Secondo il Legal Aid and Assistance Centre del Regno Unito, le comunità musulmane nella zona sono state accusate di aver lanciato l’attacco; ma in commissariato sono stati presentati due diversi rapporti di polizia concernente gli eventi. Waseem ha affermato che sebbene suo fratello sia stato dimesso dall’ospedale, non può comunicare.

“Uno dei miei cugini si sta riprendendo da una ferita da arma da fuoco che gli ha colpito di striscio il cranio”, ha detto Waseem. “Anche mio zio è stato ferito con un’ascia. Purtroppo, non siamo abbastanza ricchi da perseguire lunghe cause giudiziarie”.

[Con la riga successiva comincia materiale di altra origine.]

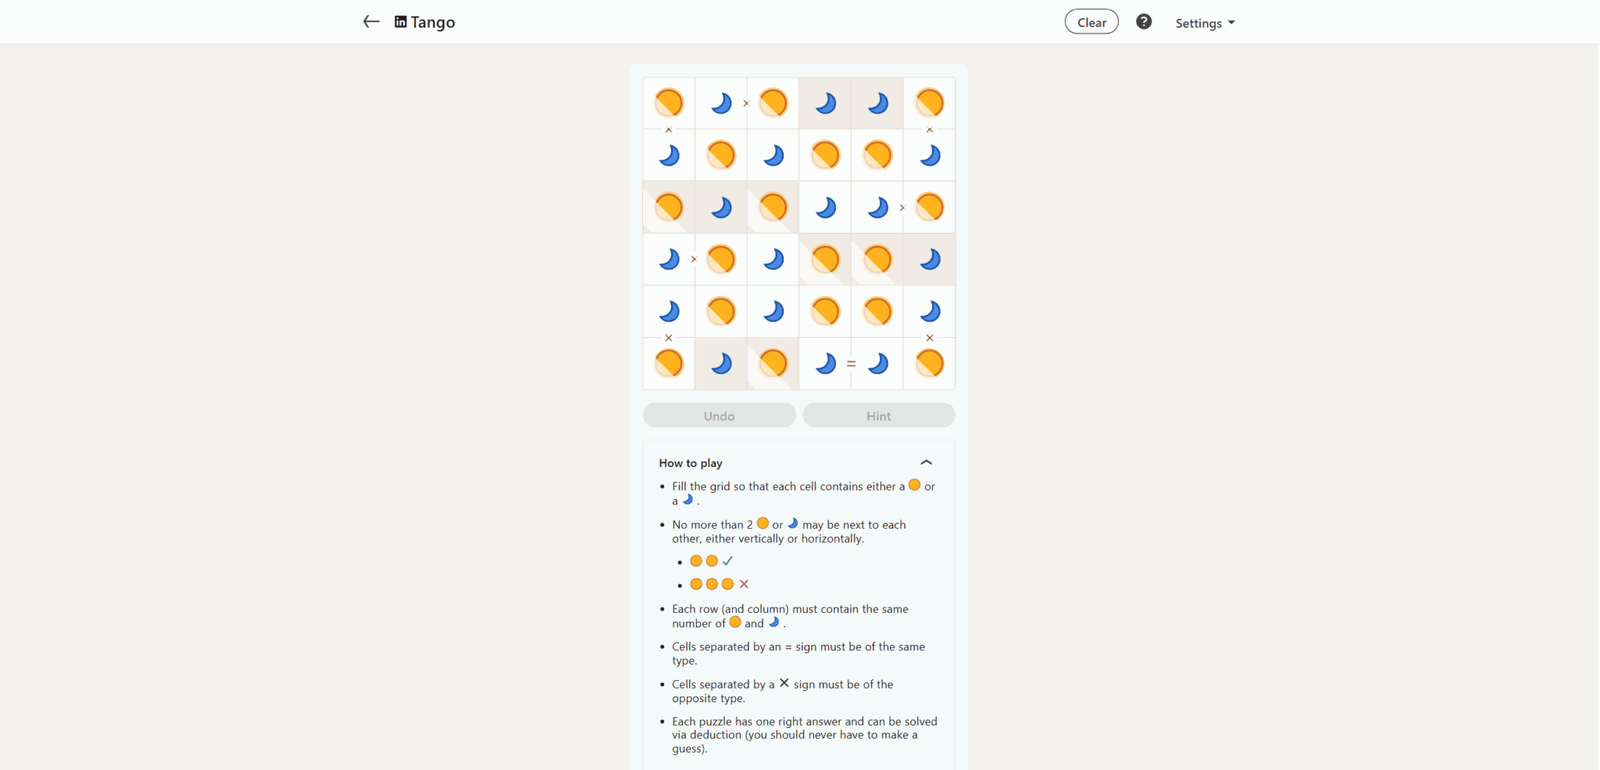Image resolution: width=1600 pixels, height=770 pixels.
Task: Collapse the How to play section
Action: (926, 463)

Il Pakistan è il quinto peggior paese al mondo per persecuzione cristiana, secondo il World Open Door List 2020. Preghiamo per i fratelli in Pakistan affinché il Signore possa accogliere i desideri dei loro cuori e realizzare così un luogo dove potersi incontrare per cibarsi della parola di Dio, pregare e lodare il Signore liberamente!